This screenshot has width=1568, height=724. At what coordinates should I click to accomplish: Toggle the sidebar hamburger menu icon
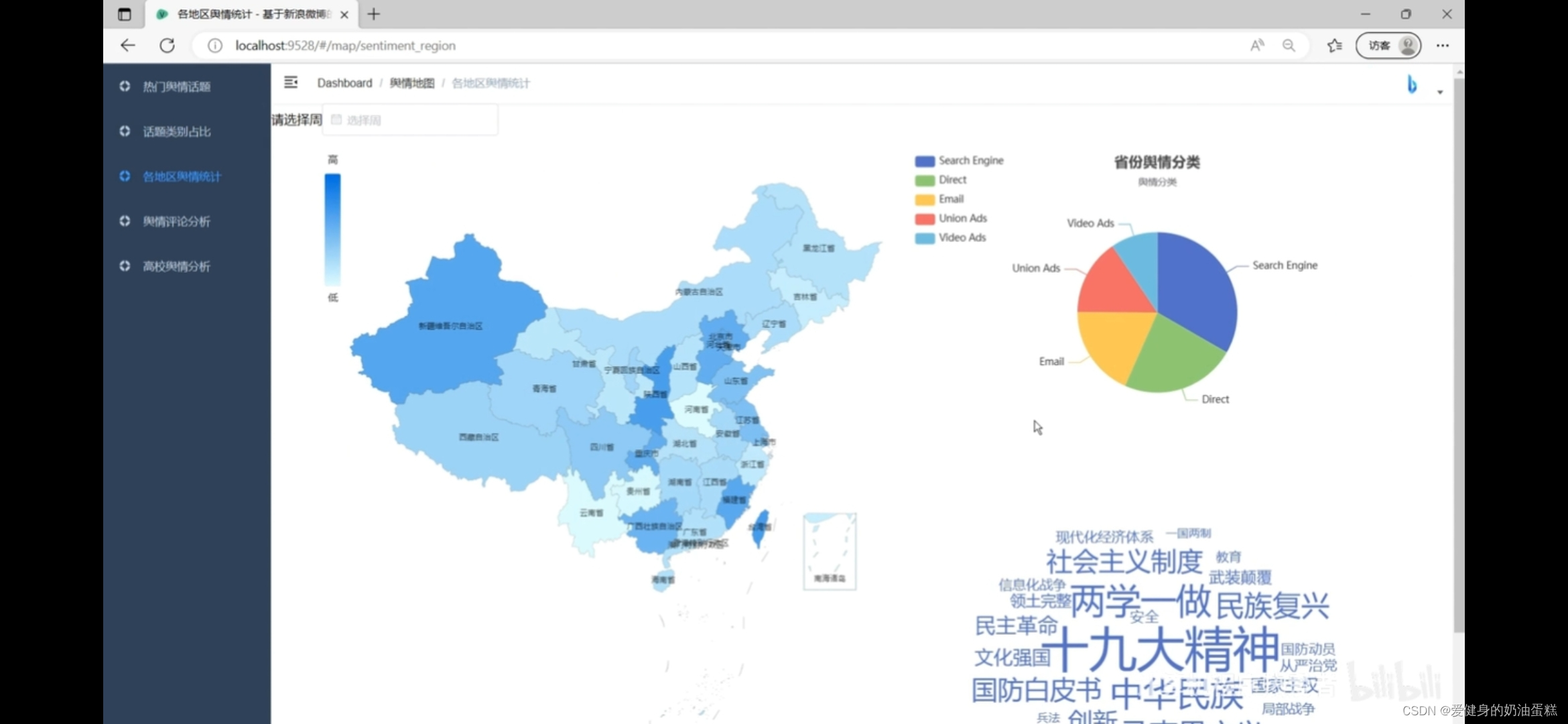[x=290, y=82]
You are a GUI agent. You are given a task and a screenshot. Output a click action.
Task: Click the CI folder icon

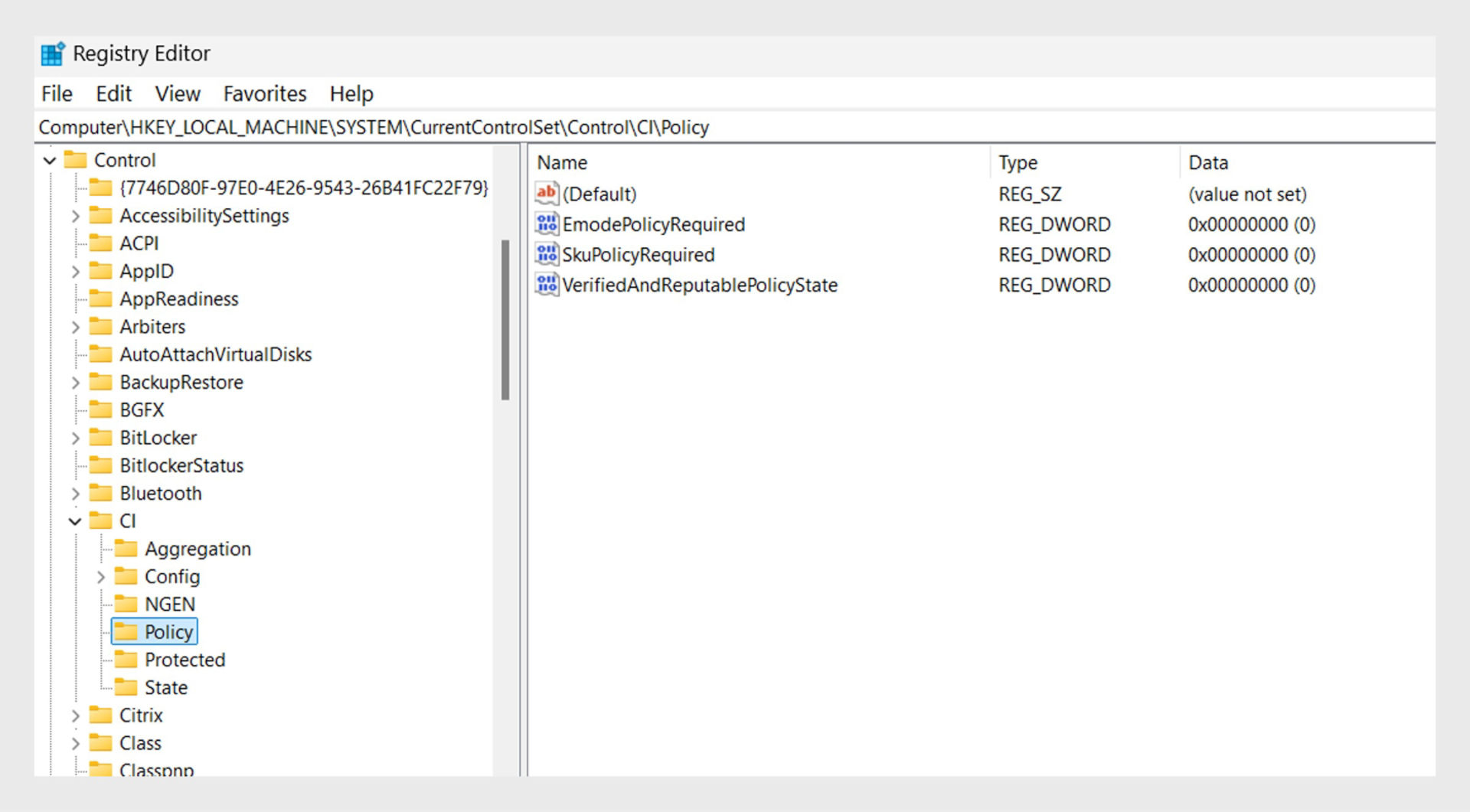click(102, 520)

..........

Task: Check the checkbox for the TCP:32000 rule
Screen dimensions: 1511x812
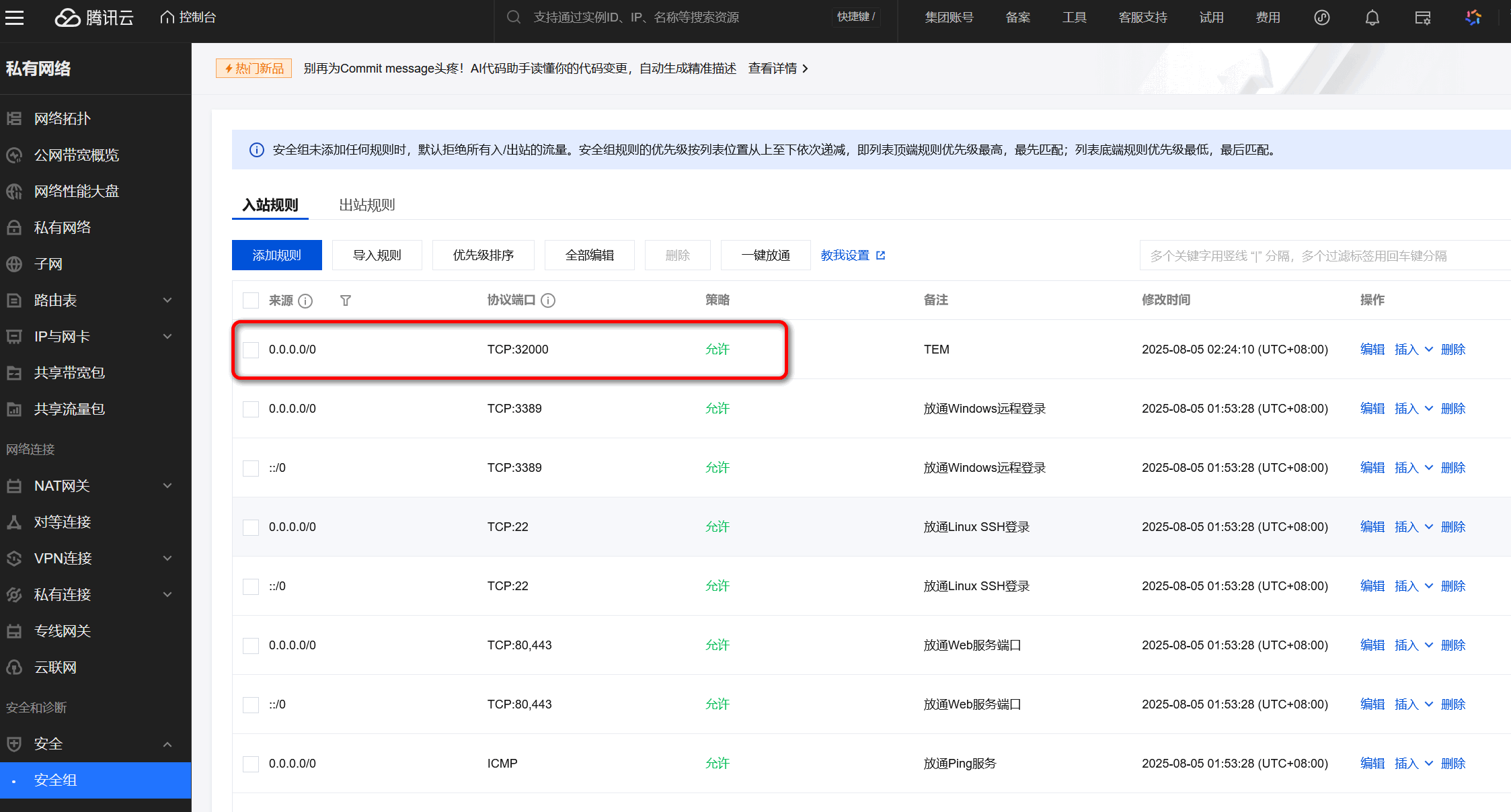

..........

Task item
From the records above, copy out the line with "Task: Check the", the line with "Screen dimensions: 1511x812", and every line between them, word for word.

Output of the task
Task: Check the checkbox for the TCP:32000 rule
Screen dimensions: 1511x812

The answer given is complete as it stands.